Davon hatte er mehrere in einer Aktentasche dabei. Er bevorzugte dieses
Fabrikat, weil es beim intensiven Gebrauch zuverlässig war und außerdem
den Vorteil bot, dass bei einer späteren Entdeckung der Leichen, es
einfacher war die Hinrichtungen den Deutschen anzulasten. Etwa 30
Mitarbeiter des NKWD
waren an der Operation beteiligt. Die Exekutionen wurden meist nachts
durchgeführt. Auch wenn er teilweise abgelöst wurde, zog es Blochin vor den größten Teil der Exekutionen eigenhändig auszuführen.

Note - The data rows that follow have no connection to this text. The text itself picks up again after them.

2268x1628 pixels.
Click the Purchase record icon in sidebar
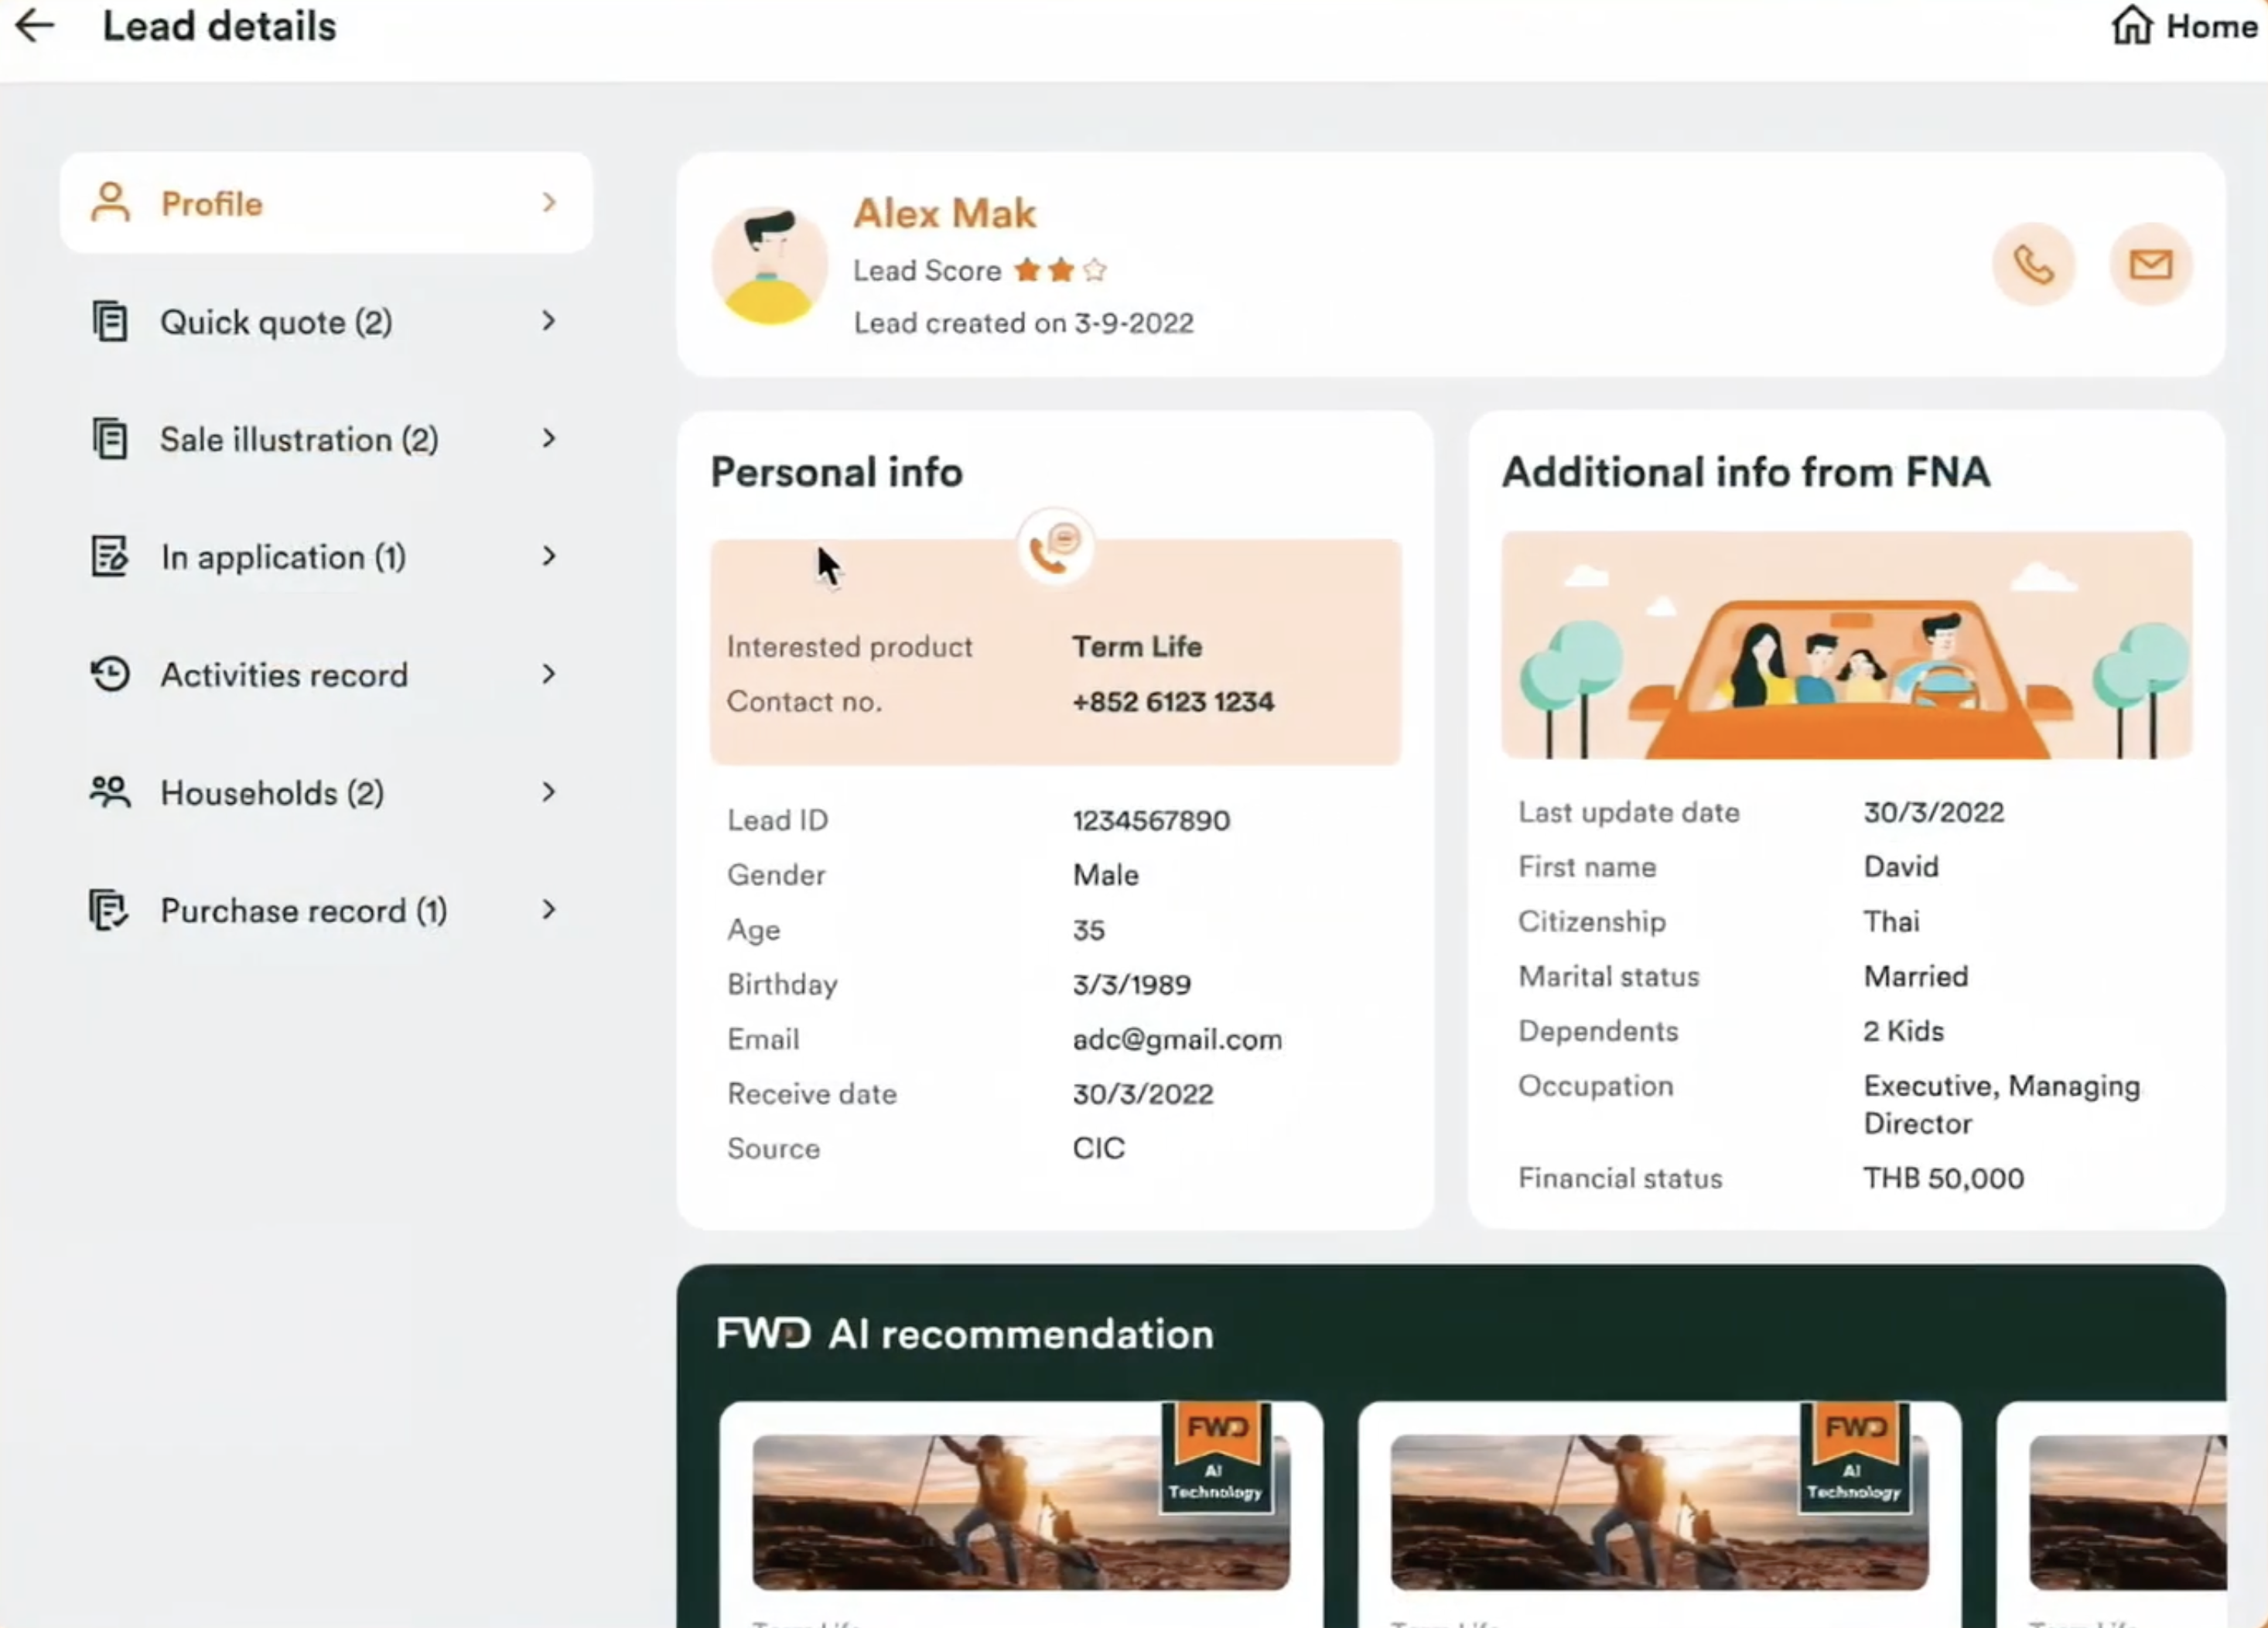click(109, 910)
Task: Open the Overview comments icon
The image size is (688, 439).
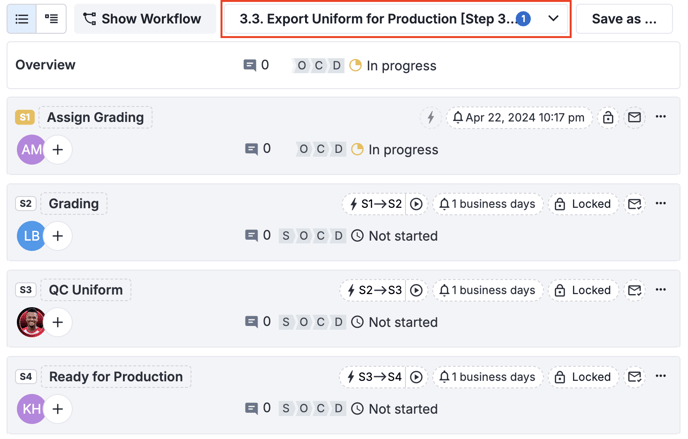Action: [250, 65]
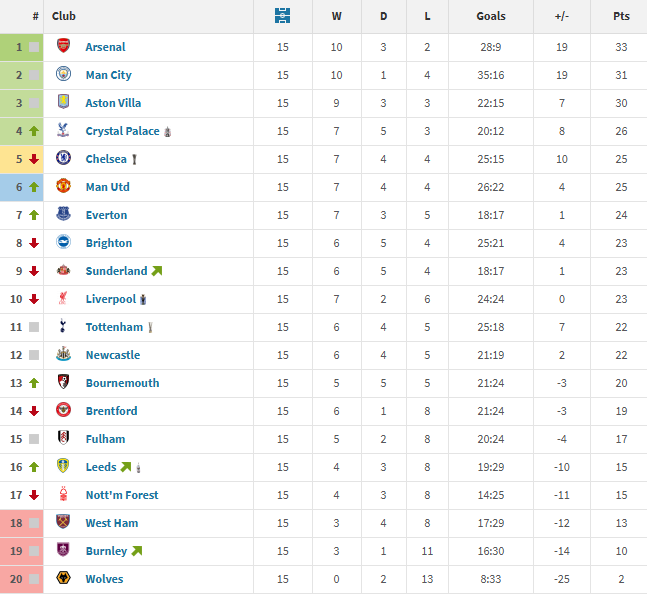Image resolution: width=647 pixels, height=595 pixels.
Task: Open the Nott'm Forest club link
Action: point(122,495)
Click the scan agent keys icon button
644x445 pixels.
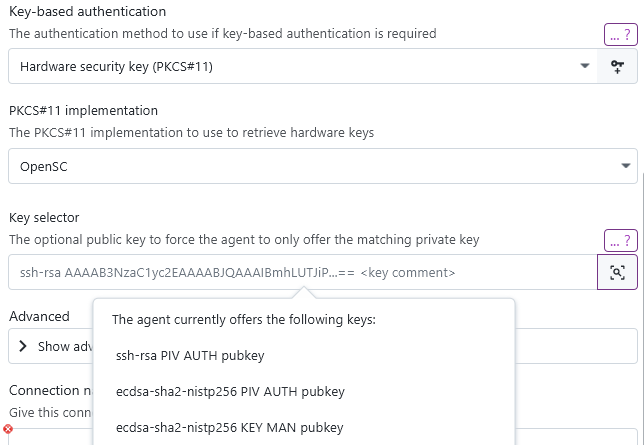(x=617, y=272)
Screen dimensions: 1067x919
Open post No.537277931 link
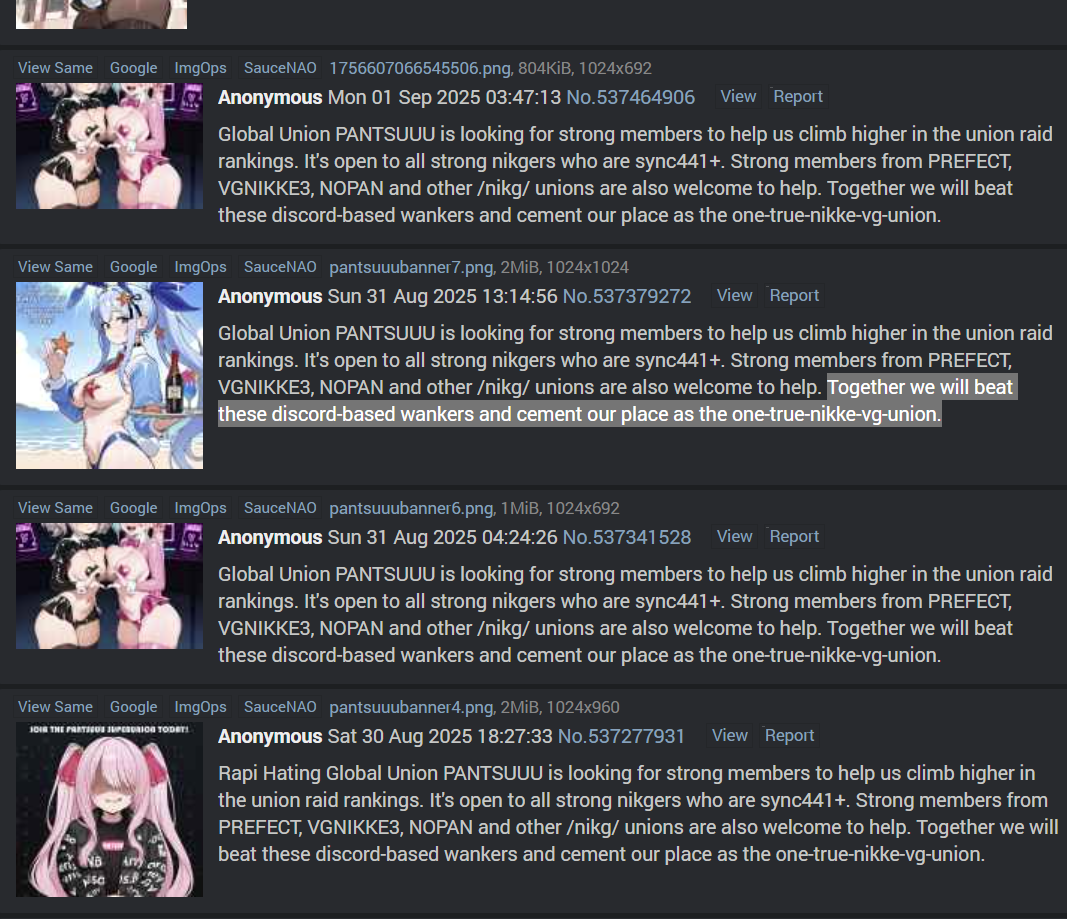coord(621,737)
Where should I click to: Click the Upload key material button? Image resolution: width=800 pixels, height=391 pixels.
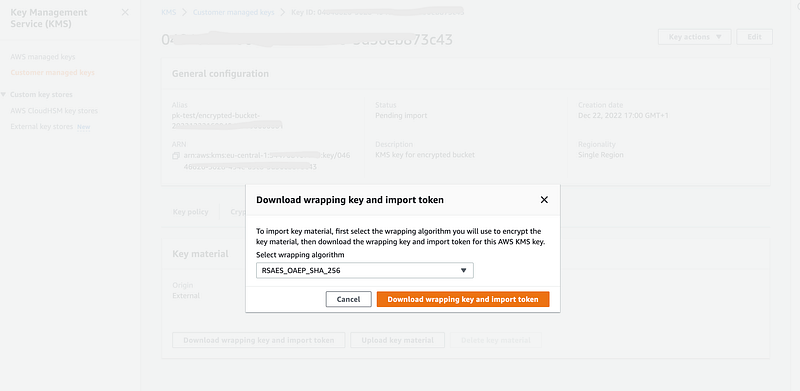coord(397,340)
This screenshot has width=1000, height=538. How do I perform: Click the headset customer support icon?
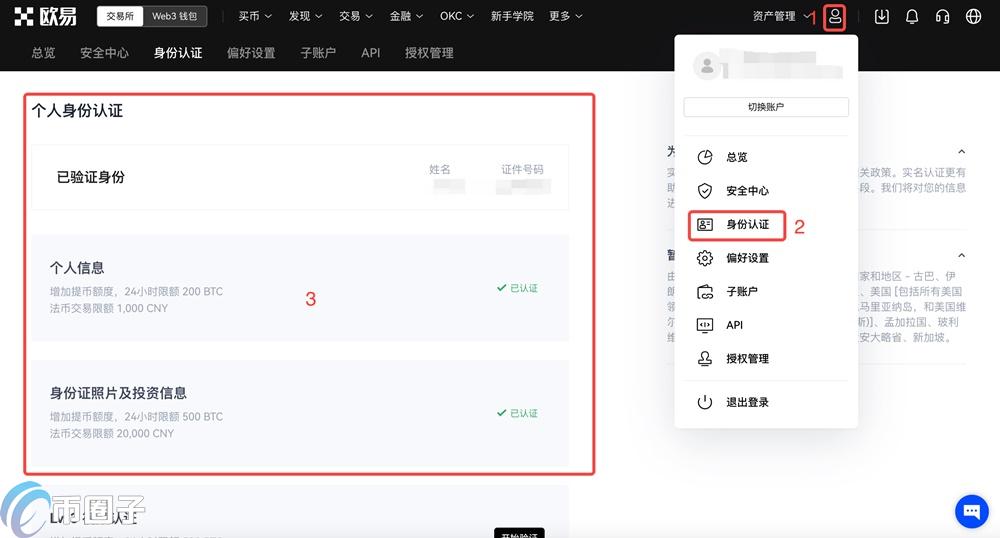942,16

Tod und Nachruhm eines Henkers
Nach Stalins Tod wurde der Mann für
die ''schwarze Arbeit'', wie es Stalin auszudrücken pflegte, in der
Form nicht mehr gebraucht. Der Chef der Staatssicherheit Berija, noch
höchstpersönlich, versetzte Blochin, unter Anerkennung seiner
''hervorragenden Dienstauffassung'', in den Ruhestand, bevor auch er
hinwegentstalinisiert wurde.
Im Zuge der Chruschtschow Ära wurden
Blochin seine Auszeichnungen, sein Rang und die Rente aberkannt. Er
soll daraufhin in schwere psychische Erkrankung versunken sein, sich
dem Alkoholismus hingegeben haben, um schließlich durch Suizid,
einem Henker seines Ranges durchaus würdig, aus dem irdischen Dasein
zu scheiden. Andere Quellen berichten davon, dass er selbst seinen
Henker getroffen haben soll und durch dessen Kugel seines Atems
beraubt wurde. Beides sowohl standesgemäß, als auch nur zu
folgerichtig, zum Beschließen eines solchen Lebens. Doch meist gilt
ja: Je banaler, desto wahrscheinlicher. Wieder andere sagen nämlich
aus, dass er ganz banal an den Folgen eines Herzinfarktes verstorben
sein soll, am 3. Februar 1955.
In den 70er Jahren
bekam er allerdings alle seine Orden und Ehrungen,
inklusive des Generalsranges, posthum wieder zuerkannt. Außerdem
steht er im Guinessbuch der Rekorde des Jahres 2010, als der
''produktivste Henker''.
Sein Grab ist ein
Gemeinschaftsgrab, mit seiner Frau, die ihn um 12 Jahre überlebte. Dort steht ein Grabstein mit seinem Portrait, in vollem Prunk als
General. Und es entbehrt nicht einer gewissen Ironie, dass dieses
Grabmal nur einen Steinwurf von dem berüchtigten Massengrab entfernt
ist, in welches man anonym die Asche vieler Hingerichteter streute.